***** Record set *****
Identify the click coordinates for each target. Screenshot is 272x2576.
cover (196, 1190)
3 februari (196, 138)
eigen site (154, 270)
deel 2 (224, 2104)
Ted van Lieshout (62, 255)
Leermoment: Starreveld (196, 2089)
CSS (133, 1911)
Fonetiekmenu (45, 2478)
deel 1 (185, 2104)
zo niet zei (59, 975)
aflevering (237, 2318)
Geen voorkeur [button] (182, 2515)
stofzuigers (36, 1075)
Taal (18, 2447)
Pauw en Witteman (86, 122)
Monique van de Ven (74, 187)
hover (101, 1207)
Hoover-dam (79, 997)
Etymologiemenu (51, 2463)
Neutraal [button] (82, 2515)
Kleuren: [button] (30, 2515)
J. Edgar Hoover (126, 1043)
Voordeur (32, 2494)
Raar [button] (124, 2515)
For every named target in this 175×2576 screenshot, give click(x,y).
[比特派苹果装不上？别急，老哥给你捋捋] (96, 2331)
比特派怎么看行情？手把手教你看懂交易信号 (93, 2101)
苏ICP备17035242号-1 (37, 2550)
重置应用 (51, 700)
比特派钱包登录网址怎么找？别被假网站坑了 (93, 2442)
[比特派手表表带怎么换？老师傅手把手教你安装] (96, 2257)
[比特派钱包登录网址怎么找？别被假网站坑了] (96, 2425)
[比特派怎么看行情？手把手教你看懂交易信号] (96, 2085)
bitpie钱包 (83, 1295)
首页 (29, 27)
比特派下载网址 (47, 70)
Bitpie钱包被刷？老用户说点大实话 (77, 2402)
*****
#### Problem to work on
After reading the records above, transcribe them verbatim.

#### Written solution
Identify the click coordinates for each target. Screenshot is 272x2576.
cover (196, 1190)
3 februari (196, 138)
eigen site (154, 270)
deel 2 (224, 2104)
Ted van Lieshout (62, 255)
Leermoment: Starreveld (196, 2089)
CSS (133, 1911)
Fonetiekmenu (45, 2478)
deel 1 (185, 2104)
zo niet zei (59, 975)
aflevering (237, 2318)
Geen voorkeur [button] (182, 2515)
stofzuigers (36, 1075)
Taal (18, 2447)
Pauw en Witteman (86, 122)
Monique van de Ven (74, 187)
hover (101, 1207)
Hoover-dam (79, 997)
Etymologiemenu (51, 2463)
Neutraal [button] (82, 2515)
Kleuren: [button] (30, 2515)
J. Edgar Hoover (126, 1043)
Voordeur (32, 2494)
Raar [button] (124, 2515)
For every named target in this 175×2576 screenshot, give click(x,y).
[比特派苹果装不上？别急，老哥给你捋捋] (96, 2331)
比特派怎么看行情？手把手教你看懂交易信号 (93, 2101)
苏ICP备17035242号-1 (37, 2550)
重置应用 (51, 700)
比特派钱包登录网址怎么找？别被假网站坑了 (93, 2442)
[比特派手表表带怎么换？老师傅手把手教你安装] (96, 2257)
[比特派钱包登录网址怎么找？别被假网站坑了] (96, 2425)
[比特派怎么看行情？手把手教你看懂交易信号] (96, 2085)
bitpie钱包 (83, 1295)
首页 (29, 27)
比特派下载网址 (47, 70)
Bitpie钱包被刷？老用户说点大实话 (77, 2402)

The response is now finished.